Sunday, April 4, 2010

Jesus, and chocolate, and lactose intolerance.

Happy Easter
10 days 'till my birthday.
14 days 'till the one year anniversary of my decision to recover.

6 months last Thursday of finding a man who seems to want to stick it out.

So many numbers.
And for the first time in a long time
none of those numbers are my weight
or free-floating calories.

But the total of friends I told "I love you" today,
and the amount of times I looked at the sky and smiled
because my God is so good to me.

Oh, happy day
oh, happy day
when Jesus walked
and took my sins away.

oh happy day

Friday, April 2, 2010

Promises never feel real until you don't know what to do with them.
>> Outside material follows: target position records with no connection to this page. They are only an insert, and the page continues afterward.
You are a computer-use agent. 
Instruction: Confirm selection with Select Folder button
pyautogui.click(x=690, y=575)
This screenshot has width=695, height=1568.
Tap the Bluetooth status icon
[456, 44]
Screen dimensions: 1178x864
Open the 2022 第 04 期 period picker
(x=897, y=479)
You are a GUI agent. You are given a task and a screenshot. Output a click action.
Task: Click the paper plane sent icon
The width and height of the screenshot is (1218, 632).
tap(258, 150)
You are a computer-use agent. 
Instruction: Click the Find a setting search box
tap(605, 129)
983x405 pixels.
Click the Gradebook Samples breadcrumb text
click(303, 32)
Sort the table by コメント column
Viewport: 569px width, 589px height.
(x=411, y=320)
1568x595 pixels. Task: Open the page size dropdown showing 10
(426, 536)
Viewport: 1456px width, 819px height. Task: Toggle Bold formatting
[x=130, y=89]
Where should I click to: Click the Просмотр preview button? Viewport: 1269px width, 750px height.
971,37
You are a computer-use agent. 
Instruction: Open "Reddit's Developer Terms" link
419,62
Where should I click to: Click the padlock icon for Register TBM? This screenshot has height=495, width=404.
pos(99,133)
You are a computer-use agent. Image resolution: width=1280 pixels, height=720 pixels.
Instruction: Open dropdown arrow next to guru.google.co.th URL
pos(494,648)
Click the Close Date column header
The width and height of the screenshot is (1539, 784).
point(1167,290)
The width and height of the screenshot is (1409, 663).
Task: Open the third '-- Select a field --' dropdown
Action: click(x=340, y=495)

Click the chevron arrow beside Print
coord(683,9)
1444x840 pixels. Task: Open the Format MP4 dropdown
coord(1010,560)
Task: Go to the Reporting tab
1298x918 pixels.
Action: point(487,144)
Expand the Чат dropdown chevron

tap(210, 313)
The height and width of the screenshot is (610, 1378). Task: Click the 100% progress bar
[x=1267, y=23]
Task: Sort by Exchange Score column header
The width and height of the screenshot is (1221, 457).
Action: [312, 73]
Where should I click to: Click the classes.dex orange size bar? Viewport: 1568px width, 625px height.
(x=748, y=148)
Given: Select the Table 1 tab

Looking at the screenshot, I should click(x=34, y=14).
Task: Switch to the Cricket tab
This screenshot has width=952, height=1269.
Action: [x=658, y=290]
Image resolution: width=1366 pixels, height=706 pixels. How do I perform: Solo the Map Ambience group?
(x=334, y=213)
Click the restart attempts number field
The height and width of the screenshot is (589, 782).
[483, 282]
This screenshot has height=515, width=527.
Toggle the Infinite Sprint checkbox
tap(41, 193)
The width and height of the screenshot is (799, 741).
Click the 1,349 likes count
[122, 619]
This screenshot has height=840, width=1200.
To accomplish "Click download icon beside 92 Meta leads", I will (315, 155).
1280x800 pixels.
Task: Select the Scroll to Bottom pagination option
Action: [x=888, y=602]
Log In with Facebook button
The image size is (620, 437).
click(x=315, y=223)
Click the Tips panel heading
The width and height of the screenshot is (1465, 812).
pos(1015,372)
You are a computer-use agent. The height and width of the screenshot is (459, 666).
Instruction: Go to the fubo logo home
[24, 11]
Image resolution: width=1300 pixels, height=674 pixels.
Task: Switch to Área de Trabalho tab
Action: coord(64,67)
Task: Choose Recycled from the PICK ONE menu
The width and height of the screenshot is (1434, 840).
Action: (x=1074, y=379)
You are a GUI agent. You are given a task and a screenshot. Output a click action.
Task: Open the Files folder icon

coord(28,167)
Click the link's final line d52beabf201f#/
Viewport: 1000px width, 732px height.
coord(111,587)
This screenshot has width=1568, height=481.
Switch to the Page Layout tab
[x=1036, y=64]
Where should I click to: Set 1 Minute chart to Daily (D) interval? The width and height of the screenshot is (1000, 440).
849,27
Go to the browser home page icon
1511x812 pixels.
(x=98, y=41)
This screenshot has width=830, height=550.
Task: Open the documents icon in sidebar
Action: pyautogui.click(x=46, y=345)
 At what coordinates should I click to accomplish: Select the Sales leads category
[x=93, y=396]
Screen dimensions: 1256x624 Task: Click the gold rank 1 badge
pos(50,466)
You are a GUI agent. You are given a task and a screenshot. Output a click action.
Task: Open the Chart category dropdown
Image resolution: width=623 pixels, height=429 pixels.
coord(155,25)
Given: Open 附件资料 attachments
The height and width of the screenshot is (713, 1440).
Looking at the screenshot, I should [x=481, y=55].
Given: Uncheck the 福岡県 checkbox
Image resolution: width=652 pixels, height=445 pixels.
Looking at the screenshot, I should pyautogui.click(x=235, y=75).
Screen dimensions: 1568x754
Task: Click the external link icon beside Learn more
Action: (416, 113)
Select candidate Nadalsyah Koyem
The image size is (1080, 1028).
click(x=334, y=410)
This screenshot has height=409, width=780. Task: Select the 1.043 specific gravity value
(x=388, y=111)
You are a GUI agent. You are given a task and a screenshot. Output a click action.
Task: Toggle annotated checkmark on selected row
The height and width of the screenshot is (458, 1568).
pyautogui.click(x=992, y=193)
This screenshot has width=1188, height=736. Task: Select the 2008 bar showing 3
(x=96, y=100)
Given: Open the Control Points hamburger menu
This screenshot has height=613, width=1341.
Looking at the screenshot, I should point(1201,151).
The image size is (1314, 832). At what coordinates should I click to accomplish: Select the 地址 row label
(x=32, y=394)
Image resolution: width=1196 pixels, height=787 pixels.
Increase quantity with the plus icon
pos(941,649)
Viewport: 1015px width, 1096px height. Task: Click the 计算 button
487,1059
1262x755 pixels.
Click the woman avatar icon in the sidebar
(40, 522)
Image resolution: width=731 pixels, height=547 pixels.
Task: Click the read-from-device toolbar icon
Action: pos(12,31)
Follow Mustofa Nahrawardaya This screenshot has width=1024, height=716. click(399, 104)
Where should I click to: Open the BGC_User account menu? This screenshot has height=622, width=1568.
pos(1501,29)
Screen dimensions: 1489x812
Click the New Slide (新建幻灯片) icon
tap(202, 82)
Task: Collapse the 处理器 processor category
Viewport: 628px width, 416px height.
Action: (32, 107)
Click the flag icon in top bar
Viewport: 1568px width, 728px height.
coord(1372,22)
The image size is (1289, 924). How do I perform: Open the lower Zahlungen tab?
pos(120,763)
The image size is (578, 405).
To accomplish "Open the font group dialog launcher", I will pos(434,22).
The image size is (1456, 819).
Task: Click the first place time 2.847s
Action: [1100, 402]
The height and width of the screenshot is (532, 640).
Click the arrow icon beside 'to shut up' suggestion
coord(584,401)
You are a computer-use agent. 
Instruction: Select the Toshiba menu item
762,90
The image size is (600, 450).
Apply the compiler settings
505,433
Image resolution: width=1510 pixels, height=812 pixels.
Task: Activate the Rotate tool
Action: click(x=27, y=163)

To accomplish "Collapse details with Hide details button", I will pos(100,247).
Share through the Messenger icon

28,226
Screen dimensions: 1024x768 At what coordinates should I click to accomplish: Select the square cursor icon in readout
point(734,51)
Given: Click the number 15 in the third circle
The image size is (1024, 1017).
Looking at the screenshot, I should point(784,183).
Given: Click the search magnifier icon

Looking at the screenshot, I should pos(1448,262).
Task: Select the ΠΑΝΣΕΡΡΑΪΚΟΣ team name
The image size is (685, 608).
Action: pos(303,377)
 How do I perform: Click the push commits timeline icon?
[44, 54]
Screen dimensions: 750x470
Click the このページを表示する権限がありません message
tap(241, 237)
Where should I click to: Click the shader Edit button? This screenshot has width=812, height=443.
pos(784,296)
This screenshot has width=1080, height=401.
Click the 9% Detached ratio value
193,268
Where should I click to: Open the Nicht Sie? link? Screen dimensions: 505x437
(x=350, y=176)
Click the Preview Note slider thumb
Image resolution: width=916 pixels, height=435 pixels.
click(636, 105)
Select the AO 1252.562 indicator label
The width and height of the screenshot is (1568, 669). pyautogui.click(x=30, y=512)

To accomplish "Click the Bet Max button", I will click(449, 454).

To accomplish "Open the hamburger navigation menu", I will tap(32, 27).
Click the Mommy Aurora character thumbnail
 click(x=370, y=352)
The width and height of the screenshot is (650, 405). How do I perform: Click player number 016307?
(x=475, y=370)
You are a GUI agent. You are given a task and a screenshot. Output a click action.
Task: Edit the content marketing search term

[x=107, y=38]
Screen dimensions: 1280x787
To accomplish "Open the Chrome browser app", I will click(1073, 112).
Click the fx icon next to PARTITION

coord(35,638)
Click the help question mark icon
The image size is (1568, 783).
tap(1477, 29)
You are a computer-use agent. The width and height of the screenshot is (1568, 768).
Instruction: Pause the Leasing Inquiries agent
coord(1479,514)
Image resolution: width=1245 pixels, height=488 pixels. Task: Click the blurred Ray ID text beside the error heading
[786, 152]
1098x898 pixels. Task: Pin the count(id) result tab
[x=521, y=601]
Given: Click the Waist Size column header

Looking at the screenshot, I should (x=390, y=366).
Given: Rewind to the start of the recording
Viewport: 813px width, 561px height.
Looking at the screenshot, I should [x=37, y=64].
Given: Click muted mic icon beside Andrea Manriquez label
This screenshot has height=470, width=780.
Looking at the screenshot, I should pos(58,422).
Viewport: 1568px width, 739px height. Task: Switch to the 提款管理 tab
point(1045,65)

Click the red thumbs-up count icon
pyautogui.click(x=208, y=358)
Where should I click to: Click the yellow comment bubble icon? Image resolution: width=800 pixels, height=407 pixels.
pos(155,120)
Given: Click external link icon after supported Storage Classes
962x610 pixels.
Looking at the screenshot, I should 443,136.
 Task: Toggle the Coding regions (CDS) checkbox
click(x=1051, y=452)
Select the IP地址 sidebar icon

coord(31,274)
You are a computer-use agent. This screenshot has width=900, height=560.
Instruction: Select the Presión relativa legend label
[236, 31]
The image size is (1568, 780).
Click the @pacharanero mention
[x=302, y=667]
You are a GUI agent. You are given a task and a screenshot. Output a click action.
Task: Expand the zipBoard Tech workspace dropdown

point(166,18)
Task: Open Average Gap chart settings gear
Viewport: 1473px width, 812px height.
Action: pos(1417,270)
Sometimes I miss the way things used to be.
When riding the bus to school was my only choice,
and panic and stress were constant.

Is that too strange?
That now that things feel good and correct,
that I'm starting to work hard to do the right thing,
and now I feel guilty.

Because sadness and longing have been my companions for so long.
Hurt and Tiredness were always lurking by.
How do you deal with happiness?
What do you do when you feel no reason to pout,
when everyone else seems to be so upset?
I feel like it's not fair,
like I should be sharing in the pain.

So what do you do
when you're finally feeling the Love that was always promised?